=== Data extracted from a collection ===
***
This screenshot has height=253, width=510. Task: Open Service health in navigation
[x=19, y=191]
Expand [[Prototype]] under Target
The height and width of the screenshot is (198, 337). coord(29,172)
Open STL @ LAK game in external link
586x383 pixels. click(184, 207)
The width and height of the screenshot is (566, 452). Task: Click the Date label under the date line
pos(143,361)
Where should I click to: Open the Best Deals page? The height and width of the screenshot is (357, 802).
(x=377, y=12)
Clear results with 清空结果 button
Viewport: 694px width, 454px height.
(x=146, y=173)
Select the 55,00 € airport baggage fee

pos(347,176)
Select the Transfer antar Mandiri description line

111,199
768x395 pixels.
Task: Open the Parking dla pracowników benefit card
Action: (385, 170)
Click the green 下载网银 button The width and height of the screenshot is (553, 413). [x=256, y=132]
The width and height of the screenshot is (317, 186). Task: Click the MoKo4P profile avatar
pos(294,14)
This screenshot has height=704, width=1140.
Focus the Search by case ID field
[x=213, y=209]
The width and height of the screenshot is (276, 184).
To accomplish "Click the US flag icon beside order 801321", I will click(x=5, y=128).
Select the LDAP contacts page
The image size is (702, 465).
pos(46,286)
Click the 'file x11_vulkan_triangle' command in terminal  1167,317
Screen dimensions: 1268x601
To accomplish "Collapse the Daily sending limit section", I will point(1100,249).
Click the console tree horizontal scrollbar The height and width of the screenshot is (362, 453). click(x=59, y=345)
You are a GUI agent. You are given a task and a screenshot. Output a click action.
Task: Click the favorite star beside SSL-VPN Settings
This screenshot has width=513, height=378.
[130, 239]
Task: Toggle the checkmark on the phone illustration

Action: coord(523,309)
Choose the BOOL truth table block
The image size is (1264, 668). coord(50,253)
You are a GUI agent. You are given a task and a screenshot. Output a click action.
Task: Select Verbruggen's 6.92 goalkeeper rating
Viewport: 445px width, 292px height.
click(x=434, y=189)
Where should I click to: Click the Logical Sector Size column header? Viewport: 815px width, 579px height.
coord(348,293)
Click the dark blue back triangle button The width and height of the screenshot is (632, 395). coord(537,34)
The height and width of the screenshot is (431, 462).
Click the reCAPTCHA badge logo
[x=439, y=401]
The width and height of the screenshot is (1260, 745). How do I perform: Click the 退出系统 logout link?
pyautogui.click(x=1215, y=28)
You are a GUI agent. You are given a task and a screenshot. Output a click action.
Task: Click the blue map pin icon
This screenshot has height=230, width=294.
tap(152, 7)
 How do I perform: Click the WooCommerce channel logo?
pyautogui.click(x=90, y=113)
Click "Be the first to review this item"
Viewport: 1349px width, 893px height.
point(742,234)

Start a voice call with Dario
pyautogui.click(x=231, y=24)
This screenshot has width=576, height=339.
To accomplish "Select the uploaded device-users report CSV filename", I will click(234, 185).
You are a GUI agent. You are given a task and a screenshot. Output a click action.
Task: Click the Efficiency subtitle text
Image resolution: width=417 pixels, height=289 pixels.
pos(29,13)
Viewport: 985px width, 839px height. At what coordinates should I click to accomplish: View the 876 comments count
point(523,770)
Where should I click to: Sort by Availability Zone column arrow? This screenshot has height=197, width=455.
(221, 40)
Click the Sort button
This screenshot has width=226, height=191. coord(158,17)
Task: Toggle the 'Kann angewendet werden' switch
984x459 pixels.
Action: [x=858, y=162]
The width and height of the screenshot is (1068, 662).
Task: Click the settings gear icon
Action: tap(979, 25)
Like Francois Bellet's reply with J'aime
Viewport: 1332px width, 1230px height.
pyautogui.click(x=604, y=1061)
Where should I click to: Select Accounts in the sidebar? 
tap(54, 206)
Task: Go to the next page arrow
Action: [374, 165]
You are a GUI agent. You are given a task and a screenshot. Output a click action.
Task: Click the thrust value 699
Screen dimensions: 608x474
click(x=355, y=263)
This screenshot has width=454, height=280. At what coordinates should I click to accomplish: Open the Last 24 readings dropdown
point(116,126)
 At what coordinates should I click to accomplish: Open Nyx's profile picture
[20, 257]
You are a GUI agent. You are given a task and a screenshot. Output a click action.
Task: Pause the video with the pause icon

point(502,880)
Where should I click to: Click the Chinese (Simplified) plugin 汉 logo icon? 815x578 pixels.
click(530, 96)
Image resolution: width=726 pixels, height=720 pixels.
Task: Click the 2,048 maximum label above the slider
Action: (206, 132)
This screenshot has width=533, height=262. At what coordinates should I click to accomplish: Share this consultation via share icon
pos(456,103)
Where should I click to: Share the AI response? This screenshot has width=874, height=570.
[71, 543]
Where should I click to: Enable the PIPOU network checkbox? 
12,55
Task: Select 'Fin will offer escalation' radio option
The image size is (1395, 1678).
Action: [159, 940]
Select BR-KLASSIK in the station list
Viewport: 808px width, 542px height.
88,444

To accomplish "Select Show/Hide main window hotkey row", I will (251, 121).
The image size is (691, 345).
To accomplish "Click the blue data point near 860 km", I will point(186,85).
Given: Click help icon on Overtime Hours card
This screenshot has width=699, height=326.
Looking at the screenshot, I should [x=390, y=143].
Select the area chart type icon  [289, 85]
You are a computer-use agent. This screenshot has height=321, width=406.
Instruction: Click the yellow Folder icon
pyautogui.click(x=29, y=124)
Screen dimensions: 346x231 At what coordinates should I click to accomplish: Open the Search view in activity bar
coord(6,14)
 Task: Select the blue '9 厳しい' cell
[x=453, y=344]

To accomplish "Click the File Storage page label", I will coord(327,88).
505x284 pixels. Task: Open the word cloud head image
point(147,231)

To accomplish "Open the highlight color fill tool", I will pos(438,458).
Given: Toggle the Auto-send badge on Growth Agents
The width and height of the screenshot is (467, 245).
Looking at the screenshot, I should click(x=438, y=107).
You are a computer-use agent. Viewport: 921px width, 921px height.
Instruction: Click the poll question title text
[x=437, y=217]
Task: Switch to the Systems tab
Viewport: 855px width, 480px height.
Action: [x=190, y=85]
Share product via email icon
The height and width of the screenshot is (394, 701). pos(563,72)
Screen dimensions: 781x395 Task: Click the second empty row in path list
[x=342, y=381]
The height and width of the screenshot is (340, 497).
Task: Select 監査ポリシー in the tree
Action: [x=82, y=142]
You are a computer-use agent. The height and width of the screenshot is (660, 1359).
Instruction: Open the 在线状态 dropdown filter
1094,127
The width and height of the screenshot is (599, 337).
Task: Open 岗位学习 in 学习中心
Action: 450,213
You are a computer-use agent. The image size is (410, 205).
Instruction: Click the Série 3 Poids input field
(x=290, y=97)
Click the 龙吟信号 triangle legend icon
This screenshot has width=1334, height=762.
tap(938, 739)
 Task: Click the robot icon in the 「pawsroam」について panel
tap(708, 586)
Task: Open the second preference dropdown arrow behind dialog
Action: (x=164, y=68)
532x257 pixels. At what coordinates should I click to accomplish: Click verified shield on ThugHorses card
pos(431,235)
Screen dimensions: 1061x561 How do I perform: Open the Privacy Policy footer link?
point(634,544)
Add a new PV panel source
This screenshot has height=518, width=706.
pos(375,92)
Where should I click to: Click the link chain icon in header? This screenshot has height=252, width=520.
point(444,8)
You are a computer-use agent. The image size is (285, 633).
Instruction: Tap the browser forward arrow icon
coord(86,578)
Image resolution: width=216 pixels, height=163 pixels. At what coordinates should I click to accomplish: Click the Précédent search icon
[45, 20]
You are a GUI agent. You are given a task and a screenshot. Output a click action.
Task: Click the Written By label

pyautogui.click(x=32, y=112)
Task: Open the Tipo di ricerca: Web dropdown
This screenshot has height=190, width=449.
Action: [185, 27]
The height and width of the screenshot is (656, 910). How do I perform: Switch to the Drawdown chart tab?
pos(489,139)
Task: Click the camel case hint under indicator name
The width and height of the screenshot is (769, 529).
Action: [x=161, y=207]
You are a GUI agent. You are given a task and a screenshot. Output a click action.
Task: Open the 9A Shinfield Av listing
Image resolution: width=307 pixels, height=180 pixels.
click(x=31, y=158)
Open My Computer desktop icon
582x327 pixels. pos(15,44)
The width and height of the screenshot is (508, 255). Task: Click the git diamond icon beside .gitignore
***
=== PROBLEM TO SOLVE ===
For this exercise, find all lines in the records containing the word "beside" and copy them.

=== FINAL ANSWER ===
To accomplish "Click the US flag icon beside order 801321", I will click(x=5, y=128).
Task: Click the favorite star beside SSL-VPN Settings
The width and height of the screenshot is (508, 255). Task: Click the git diamond icon beside .gitignore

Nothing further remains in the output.